Again and again she called lightning to strike Rashenar, the wind and hail never relenting. Over and over Rashenar rose, hatred in his eyes, but each time she drove him back to the ground. At last, just as Dolon felt the power within her begin to wane, the voidreaver’s form folded in on itself, and then dematerialized.
“No!” Dolon cried out in anger and frustration as her prey vanished. “You can’t escape now!” she hissed, striding to the place he had been. Her anger abated some as she looked about, seeing blood on the ground. He had bled, and badly. At least she had hurt him.
Picking up the Divine Seed from where Rashenar had dropped it, she moved to Donnil and prepared to channel that last bit of power remaining to her. “I will take you to them,” she said quietly.
As she spoke, the Divine Seed drifted from her, settling into the form of Donnil. For a moment his entire body shimmered. Then his eyes opened, even as Dolon cast her awareness through the veil of space and time. Her mind quested outward, following the resonance patterns Donnil had unknowingly created, until they settled like a mantle on the one called Usef Garrich.

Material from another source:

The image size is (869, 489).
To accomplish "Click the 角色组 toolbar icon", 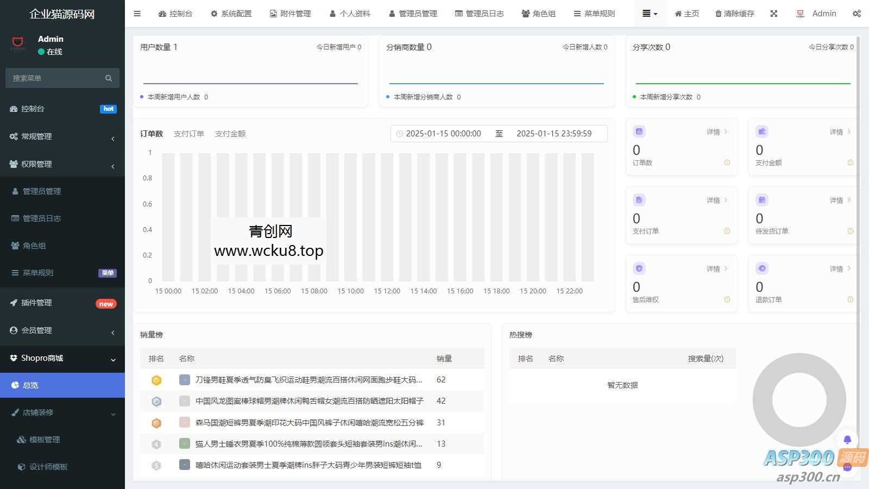I will click(x=538, y=14).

Her anchor found, Dolon consumed the last of her magical energy, pulling Donnil and herself through a rift in space and time.
One moment Usef had been blinking beneath the assault of an overwhelming light, and the next he stood amidst rubble that had once been Donnil’s resting place. The room was destroyed, lightning scars marring the floor.
Usef did not understand what had happened, but he could tell that he was far from his friends. He cast his eyes about and knew, with a clarity born of divine certainty, that he was where he should be. His time with the companions had ended, and his road took him elsewhere.
He reached down, his hand finding the hilt of his arcalilyte greatsword as a renewed purpose filled him. The great burden of his journey with Donnil, the Pyrrics, and all they represented fell away from him. His eyes turned north, towards the great wall of the Tanethel Mountains, and he could feel the call.
The call of redemption.
He had abandoned Tarithan. That was the truth, no matter how harsh it sounded. The excuses he had made—that he was no leader, that Donnil needed him, that he was responsible for the Pyrrics—none of it held power over him any longer. Usef would not let his history with the Pyrrics melt his loyalty to the land of ice.
“I will take my place as the next Lord of Tarithan,” he said aloud as he moved out of the ruined building and began his long journey home.